Traumtore und im richtigen Moment war Bredlow da

Der VfB gewinnt 4:1 gegen Köln

Für den VfB galt es sich für die herbe Niederlage in München zu rehabilitieren. Das Spiel startete stark, der VfB hatte Chancen unter anderem trafen sie zweimal Alu. Doch sie belohnten sich erst spät, was auch Sebastian Hoeneß nicht passte. Nicht, dass die Einzelleistung von Bilal El Khannouss zur Führung reichte, sondern, dass der VfB nicht schon viel früher führte. Zu Beginn des zweiten Durchgangs, war plötzlich Köln da. Aber auch Fabian Bredlow, der den VfB vor dem Ausgleich bewahren konnte.
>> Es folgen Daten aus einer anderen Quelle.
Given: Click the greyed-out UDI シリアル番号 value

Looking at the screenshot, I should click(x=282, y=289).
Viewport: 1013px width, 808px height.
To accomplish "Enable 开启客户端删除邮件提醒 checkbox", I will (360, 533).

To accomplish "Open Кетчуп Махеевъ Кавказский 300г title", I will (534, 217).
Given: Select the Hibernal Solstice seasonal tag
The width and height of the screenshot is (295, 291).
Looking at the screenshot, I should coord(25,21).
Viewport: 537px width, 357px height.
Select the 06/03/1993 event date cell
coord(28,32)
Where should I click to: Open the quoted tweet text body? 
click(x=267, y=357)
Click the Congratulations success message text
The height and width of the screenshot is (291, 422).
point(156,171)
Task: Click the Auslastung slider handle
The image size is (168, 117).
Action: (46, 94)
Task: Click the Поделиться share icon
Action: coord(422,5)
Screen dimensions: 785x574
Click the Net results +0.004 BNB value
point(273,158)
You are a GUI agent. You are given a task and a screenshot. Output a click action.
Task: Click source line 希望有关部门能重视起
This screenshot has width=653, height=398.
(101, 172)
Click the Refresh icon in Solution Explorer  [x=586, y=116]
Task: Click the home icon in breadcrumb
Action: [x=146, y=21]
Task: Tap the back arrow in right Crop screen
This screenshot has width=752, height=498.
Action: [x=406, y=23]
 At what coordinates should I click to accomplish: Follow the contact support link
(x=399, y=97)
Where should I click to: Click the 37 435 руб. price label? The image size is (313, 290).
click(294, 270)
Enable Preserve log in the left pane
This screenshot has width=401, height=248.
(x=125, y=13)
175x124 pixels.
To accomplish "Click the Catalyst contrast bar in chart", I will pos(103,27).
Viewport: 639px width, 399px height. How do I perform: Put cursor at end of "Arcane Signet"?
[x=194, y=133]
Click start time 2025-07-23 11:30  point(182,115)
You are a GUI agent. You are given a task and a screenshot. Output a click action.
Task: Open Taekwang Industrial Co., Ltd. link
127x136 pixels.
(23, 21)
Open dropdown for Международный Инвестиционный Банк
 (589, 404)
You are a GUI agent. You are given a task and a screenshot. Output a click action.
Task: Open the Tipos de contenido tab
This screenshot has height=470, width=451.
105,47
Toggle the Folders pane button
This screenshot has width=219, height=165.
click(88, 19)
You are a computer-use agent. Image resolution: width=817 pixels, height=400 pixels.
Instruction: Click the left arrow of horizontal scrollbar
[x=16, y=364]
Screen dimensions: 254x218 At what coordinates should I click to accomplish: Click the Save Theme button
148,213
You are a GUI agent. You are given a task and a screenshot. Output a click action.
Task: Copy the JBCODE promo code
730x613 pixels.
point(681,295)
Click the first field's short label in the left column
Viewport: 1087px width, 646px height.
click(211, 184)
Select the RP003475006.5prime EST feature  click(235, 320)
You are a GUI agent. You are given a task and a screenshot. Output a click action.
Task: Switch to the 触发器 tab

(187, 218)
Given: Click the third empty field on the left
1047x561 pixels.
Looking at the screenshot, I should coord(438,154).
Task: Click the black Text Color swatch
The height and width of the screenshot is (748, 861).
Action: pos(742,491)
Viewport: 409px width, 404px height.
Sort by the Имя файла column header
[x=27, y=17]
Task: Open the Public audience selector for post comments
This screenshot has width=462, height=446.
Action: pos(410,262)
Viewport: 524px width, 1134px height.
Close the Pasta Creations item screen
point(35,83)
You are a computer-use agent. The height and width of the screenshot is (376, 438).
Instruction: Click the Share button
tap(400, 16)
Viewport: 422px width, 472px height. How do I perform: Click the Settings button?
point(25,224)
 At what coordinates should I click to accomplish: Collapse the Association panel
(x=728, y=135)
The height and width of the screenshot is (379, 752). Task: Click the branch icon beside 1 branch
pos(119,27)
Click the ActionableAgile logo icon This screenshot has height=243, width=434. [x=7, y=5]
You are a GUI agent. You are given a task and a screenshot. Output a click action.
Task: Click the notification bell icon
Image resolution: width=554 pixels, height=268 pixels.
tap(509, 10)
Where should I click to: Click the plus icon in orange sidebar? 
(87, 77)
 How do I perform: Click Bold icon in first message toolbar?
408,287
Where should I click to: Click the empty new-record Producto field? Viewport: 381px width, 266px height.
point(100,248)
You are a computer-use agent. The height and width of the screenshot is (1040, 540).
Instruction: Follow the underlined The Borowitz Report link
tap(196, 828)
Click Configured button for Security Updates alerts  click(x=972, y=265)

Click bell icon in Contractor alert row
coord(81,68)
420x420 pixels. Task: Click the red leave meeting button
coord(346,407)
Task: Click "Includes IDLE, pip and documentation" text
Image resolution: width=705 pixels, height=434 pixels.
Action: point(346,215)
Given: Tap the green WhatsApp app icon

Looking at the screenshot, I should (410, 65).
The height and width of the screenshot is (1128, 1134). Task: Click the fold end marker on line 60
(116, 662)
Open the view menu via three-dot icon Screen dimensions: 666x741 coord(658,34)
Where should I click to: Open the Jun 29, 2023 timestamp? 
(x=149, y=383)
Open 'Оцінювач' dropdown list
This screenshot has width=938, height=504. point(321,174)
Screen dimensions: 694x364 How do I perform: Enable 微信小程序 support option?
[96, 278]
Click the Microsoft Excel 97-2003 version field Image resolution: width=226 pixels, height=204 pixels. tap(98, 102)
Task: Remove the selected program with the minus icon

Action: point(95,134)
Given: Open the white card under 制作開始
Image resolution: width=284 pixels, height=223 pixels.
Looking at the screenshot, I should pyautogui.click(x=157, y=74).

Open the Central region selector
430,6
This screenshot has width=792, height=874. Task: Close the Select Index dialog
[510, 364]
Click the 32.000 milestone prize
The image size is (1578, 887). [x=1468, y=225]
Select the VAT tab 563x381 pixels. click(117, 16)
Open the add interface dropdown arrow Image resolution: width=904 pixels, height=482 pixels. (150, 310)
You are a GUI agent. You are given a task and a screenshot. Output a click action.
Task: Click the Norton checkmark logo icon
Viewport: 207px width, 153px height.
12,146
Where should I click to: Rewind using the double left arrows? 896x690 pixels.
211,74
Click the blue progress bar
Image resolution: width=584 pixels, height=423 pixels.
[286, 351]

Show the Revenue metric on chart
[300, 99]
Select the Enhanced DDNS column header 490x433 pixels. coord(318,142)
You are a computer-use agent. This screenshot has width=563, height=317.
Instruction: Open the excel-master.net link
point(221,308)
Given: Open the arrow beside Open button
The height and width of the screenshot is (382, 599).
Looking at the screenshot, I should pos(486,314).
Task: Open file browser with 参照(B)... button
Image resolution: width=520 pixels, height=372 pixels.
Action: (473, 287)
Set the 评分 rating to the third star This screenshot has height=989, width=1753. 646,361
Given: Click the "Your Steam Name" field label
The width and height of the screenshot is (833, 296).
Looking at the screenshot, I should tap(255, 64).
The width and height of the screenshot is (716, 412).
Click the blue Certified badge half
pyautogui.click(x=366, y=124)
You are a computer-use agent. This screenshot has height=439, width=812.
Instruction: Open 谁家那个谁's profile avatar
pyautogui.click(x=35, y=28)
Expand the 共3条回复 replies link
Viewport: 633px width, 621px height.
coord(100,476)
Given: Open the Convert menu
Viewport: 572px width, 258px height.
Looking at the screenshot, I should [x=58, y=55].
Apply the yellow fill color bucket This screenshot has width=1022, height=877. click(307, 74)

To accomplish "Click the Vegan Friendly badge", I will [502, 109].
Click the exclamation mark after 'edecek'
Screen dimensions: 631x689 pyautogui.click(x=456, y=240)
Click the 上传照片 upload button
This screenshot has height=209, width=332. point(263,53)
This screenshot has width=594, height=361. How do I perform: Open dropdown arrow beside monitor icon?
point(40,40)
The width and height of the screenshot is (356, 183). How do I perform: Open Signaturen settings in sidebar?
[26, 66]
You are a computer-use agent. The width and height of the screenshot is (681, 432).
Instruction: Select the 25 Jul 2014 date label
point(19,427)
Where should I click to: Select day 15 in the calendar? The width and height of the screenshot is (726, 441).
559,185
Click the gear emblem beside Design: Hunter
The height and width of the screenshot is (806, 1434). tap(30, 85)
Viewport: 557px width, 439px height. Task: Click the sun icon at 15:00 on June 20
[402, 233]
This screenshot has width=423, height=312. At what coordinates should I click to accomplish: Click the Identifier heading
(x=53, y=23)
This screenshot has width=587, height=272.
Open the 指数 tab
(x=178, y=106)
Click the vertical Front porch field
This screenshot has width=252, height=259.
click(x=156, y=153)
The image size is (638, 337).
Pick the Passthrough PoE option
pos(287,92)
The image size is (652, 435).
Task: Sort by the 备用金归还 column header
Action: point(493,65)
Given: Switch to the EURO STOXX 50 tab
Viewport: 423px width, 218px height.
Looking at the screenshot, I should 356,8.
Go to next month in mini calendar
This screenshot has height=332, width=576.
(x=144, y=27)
Er holte sich am Ende der Partie von der Kurve auch seinen Sonderapplaus ab. Trainer Hoeneß sprach in dieser Phase von Glück und lobte ebenso Bredlow. Doch Stuttgart berappelte sich und Grischa Prömel konnte zum 2:0 treffen. Es war ein wenig die Erlösung und der VfB spielte danach auch wieder zielstrebiger nach vorne. Mit der Einwechslung von Ermedin Demirovic zog Stuttgart das Spiel vollends auf seine Seite. Auch er glänzte mit einer Einzelleistung, setzte sich auf der Außenbahn durch und zog trocken ab. Ein weiteres Traumtor am Freitagabend. Einen kurzen Dämpfer holten sich die Schwaben mit dem Kölner-Anschlusstreffer, in der Nachspielzeit machte Josha Vagnoman mit einem fulminanten Schuss und einem, natürlich weiteren Traumtor, den Deckel drauf. Am Ende gab es keine Zweifel, dass der Sieg verdient war. Yanik Spalt feierte in den letzten Minuten sein Bundesligadebüt. Am Mittwoch wartet der Auftakt in die Champions League.